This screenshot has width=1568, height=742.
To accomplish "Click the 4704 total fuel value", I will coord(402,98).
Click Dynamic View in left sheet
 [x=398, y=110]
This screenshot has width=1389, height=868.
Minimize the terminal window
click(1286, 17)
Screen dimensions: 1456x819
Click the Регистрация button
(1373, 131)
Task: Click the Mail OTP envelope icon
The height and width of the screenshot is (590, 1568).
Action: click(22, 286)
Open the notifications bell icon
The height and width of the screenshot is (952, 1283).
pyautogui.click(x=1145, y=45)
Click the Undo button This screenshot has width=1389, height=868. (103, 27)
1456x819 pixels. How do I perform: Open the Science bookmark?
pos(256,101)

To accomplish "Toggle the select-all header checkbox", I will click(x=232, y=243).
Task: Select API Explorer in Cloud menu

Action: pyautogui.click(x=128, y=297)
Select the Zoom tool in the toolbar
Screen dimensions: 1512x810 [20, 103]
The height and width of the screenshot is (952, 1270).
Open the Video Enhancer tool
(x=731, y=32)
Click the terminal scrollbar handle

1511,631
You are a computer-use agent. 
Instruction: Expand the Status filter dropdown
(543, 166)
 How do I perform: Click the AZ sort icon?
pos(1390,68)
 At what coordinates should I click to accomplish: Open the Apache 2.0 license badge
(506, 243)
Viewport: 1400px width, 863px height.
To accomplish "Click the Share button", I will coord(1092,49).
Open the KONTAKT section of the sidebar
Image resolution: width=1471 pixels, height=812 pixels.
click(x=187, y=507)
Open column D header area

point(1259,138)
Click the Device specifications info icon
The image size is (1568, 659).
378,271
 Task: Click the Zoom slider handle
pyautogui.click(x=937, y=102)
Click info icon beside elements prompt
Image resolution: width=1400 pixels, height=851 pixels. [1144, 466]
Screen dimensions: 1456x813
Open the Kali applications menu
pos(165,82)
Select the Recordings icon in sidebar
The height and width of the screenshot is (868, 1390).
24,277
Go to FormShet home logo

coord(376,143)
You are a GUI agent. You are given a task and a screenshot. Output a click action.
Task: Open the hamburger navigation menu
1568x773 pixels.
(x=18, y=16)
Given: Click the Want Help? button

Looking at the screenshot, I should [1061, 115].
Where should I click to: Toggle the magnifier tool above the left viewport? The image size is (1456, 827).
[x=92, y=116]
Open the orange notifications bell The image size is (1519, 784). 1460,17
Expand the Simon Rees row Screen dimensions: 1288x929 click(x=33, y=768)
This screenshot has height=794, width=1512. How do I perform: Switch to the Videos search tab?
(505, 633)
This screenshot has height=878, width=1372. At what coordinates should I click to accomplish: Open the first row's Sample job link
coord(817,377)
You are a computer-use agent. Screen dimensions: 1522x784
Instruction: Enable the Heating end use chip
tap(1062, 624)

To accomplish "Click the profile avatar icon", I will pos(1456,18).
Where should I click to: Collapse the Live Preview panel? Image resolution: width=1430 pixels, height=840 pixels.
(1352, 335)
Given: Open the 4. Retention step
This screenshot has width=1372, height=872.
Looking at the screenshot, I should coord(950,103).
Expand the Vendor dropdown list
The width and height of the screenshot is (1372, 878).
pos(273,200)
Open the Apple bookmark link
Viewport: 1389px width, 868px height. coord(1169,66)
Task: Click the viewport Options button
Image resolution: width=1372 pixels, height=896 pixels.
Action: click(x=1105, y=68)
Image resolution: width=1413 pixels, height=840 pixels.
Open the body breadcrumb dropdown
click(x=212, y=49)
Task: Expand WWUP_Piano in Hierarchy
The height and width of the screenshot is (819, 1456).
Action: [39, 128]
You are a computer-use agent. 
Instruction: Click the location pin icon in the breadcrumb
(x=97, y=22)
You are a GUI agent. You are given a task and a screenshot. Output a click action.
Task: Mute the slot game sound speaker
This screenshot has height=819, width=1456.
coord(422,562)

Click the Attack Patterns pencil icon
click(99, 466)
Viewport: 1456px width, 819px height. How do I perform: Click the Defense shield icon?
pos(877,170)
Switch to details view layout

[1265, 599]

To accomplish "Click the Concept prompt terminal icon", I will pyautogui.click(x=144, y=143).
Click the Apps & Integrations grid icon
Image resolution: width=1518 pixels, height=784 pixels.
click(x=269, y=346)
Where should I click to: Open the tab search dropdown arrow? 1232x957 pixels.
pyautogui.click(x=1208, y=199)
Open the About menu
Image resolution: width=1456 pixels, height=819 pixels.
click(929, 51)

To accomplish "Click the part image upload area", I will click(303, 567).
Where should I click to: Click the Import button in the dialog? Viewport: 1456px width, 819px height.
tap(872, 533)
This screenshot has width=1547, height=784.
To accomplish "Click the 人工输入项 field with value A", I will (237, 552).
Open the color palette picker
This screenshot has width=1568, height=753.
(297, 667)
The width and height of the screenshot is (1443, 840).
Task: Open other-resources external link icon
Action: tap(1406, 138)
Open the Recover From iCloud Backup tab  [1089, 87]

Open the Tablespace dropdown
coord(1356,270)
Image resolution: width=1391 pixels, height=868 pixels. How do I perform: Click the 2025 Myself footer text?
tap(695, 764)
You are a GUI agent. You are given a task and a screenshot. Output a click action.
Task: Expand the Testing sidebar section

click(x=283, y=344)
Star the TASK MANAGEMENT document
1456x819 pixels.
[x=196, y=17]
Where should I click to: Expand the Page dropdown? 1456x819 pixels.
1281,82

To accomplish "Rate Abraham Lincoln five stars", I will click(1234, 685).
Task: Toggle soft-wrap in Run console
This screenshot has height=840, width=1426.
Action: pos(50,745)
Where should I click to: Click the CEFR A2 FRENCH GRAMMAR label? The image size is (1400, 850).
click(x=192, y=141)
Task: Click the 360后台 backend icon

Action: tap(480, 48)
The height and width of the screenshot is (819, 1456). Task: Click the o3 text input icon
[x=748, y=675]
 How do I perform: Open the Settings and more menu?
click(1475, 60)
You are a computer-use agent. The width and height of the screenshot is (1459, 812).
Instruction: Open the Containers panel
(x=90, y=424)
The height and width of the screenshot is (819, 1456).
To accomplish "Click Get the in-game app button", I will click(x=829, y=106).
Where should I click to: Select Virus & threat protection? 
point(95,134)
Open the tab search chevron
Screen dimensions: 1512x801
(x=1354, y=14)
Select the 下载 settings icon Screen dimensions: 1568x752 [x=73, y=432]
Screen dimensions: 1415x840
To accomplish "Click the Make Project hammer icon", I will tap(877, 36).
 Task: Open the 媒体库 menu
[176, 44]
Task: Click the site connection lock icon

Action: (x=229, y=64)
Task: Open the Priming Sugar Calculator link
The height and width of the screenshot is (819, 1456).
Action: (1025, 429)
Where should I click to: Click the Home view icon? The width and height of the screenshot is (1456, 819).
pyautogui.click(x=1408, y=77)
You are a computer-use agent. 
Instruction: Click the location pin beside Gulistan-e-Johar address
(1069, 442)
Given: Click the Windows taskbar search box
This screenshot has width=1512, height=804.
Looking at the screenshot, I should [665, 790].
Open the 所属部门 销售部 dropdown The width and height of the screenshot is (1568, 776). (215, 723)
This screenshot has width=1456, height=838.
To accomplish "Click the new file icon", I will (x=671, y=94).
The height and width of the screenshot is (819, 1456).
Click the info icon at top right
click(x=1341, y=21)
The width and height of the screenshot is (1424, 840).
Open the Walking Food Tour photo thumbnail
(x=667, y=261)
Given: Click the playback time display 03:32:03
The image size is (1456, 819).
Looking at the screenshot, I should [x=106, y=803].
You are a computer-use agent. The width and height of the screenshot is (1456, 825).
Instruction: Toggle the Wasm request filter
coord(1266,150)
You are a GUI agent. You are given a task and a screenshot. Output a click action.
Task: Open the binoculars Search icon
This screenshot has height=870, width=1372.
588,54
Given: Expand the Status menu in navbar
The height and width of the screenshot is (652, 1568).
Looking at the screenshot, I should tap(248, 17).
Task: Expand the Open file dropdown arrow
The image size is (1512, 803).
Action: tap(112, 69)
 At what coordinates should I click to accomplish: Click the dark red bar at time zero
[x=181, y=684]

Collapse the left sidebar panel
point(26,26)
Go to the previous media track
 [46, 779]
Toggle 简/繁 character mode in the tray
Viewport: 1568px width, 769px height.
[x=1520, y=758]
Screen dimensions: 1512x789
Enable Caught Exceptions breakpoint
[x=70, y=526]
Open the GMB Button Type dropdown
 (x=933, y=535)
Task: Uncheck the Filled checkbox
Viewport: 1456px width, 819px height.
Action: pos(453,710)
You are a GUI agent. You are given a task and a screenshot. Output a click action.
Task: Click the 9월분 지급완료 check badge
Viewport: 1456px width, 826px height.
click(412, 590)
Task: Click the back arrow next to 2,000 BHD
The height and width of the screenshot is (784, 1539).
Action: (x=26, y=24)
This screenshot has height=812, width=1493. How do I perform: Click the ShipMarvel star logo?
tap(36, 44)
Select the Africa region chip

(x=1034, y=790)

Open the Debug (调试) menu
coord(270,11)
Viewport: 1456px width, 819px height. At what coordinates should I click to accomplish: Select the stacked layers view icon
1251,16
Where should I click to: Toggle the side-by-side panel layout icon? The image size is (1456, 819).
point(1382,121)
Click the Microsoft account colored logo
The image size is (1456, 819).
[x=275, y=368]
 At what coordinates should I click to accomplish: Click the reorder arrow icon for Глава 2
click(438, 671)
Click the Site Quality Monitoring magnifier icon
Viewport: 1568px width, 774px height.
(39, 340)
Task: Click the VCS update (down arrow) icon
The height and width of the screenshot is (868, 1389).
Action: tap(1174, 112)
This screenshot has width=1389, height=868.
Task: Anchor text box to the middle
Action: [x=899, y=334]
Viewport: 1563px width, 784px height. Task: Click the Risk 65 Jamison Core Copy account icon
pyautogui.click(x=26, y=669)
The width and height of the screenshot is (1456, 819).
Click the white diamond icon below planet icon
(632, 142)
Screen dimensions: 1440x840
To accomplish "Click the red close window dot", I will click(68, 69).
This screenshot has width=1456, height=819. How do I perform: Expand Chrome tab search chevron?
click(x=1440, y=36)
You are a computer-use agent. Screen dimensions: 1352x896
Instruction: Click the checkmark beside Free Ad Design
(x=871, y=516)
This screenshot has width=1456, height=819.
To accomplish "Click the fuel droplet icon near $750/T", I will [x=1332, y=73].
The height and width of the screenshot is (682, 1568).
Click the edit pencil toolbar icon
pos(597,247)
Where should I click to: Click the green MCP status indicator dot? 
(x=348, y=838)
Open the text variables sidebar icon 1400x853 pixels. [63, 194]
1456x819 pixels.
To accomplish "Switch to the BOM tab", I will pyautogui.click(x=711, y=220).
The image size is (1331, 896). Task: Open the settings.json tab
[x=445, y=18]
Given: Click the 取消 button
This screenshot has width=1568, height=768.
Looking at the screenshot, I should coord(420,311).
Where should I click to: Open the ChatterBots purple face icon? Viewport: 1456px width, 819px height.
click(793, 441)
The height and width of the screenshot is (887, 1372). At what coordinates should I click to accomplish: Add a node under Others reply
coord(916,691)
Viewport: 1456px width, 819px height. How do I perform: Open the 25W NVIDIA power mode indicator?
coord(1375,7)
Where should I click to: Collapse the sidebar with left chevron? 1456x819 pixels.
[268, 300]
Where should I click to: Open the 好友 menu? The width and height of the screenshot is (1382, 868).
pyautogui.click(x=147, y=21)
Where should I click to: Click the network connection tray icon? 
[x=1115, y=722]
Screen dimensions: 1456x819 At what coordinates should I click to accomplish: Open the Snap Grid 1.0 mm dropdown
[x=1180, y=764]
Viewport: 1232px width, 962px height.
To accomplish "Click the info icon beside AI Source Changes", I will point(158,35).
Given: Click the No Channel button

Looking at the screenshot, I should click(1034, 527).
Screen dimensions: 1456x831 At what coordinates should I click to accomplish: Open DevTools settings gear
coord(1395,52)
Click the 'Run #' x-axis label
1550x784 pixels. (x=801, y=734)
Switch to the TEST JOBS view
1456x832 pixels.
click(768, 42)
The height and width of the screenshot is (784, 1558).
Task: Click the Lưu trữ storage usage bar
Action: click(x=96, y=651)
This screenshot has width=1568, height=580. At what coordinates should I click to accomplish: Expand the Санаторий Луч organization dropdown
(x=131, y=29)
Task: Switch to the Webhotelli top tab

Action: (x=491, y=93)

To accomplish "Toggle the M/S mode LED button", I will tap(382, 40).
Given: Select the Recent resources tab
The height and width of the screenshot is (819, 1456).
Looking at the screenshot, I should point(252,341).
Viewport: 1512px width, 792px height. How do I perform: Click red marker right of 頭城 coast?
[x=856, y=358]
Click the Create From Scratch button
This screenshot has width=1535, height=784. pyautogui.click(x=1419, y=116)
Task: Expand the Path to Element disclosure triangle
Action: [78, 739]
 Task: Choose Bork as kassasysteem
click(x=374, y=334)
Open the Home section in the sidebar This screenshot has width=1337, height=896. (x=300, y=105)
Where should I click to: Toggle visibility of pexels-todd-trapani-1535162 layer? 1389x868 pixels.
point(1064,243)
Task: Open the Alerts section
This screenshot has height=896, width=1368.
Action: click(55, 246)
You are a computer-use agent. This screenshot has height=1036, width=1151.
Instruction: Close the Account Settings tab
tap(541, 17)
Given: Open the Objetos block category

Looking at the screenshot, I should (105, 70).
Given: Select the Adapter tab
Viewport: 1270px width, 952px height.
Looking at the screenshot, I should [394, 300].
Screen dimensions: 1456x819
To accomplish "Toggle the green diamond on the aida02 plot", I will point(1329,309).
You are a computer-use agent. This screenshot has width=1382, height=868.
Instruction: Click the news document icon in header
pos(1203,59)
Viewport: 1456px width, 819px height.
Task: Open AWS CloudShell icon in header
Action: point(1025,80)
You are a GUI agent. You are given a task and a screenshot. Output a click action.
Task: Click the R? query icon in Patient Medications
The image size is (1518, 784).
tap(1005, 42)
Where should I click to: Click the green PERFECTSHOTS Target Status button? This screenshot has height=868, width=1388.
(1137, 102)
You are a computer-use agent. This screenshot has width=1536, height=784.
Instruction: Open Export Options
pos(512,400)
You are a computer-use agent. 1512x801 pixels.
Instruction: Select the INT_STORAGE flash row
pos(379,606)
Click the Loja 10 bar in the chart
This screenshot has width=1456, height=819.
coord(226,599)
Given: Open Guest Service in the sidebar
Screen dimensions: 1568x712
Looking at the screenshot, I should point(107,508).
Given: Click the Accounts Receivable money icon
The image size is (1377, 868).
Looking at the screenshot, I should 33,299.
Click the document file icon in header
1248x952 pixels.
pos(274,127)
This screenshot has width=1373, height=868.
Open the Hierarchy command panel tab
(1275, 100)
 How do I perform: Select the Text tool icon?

◆ ◆ ◆ ◆ ◆

#### [Problem to work on]
Search the entries for the word "fuel", then copy every line in which it is found.

#### [Response to this task]
To accomplish "Click the 4704 total fuel value", I will coord(402,98).
To accomplish "Click the fuel droplet icon near $750/T", I will [x=1332, y=73].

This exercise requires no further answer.